Cuestión de actitud
Laureano López, LC

 

No es tan fácil, pero hay que intentarlo. ¿Qué tal nuestra actitud? Comenzar con buenas disposiciones este Adviento puede hacer la diferencia.

La actitud de Herodes

Herodes tuvo su adviento. «Id e indagad cuidadosamente sobre ese niño; y cuando le encontréis, comunicádmelo, para ir también yo a adorarle» (Mt 2,8). La noticia del nacimiento de un rey le había sobresaltado. No sólo se había informado por los sumos sacerdotes de la profecía, sino que convocó a los magos de oriente para que le precisaran hasta el más mínimo detalle. Herodes, podemos decir, se estaba preparando para este evento. Sin embargo, su actitud no era sincera. Veía en aquel niño un usurpador de sus intereses. Aquel nuevo rey no debía reinar en el mundo, no podía gobernar en su corazón.
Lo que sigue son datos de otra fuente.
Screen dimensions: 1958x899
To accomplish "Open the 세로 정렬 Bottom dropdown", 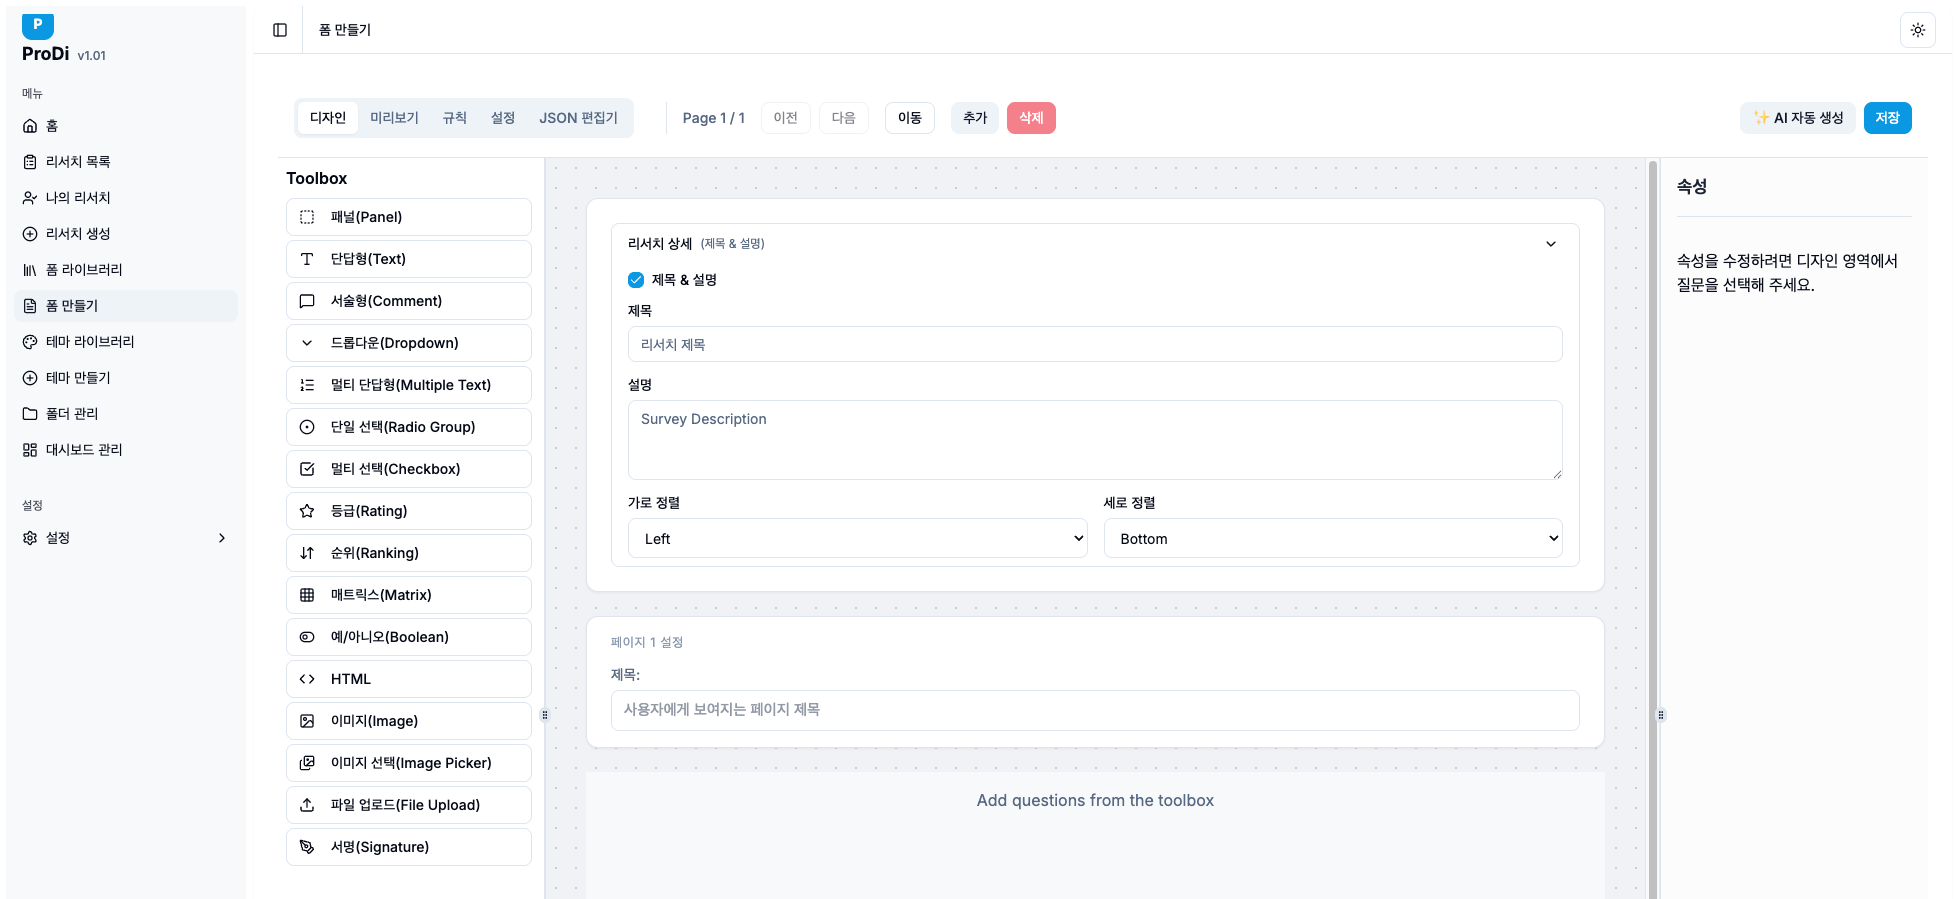I will [1332, 538].
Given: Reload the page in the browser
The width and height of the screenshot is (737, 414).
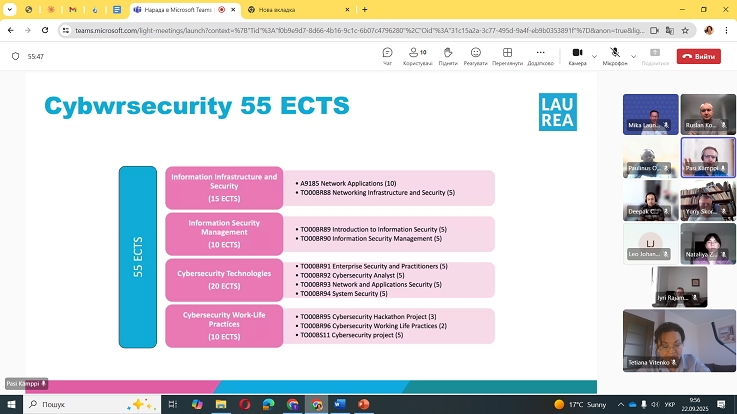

La actitud de los sumos sacerdotes

«Ellos le dijeron: En Belén de Judá, porque así está escrito por el profeta…» (Mt 2,5). Los sumos sacerdotes y escribas conocían perfectamente las escrituras. Sabían que tenía que nacer un Mesías para guiar al pueblo de Israel, conocían incluso el lugar. Sin embargo, su preparación se redujo a una actitud de un saber apático. Les faltaba la experiencia viva que brota de una fe llena de esperanza.

La actitud de los magos

«Vimos su estrella en el Oriente y hemos venido a adorarle» (Mt 2,2). Los magos, probablemente después de un gran esfuerzo, han encontrado la estrella. Pero no es suficiente. La fe es la que los ha impulsado y los ha guiado en el camino hacia aquel niño. Seguramente muchos magos de aquel tiempo detectaron el astro, sin embargo sólo algunos tomaron la decisión de seguir aquel camino claroscuro que les llevaría a encontrar al recién nacido.

La actitud de los pastores

«Los pastores se decían unos a otros: “Vamos a Belén a ver lo que ha sucedido y el Señor nos ha manifestado” Fueron a toda prisa y encontraron a María, José y al niño acostado en un pesebre» (Lc 2,15-16). A éstos les llegó la Navidad de improviso. No obstante, siendo sencillos de corazón fueron capaces de sobreponerse al cansancio de la jornada. Dejaron sus propios planes y se encaminaron, a toda prisa, a contemplar el misterio anunciado por el ángel.

La actitud de María

«He aquí la esclava del Señor; hágase en mí según tu palabra» (Lc 1,38). María no se preparó sola. Dejó que Cristo la transformase para este momento tan sublime. Ella no presenció un acontecimiento histórico, más bien vivió la experiencia del Dios hecho carne. La Virgen no escuchó pasivamente una profecía, sino que por el contrario reflexionaba y meditaba todas estas cosas en su corazón. En el silencio, en la oración pudo penetrar un poco más en este santo misterio.

Este Adviento y esta Navidad pueden ser diferentes para cada uno de nosotros. Se trata de una cuestión de actitud personal.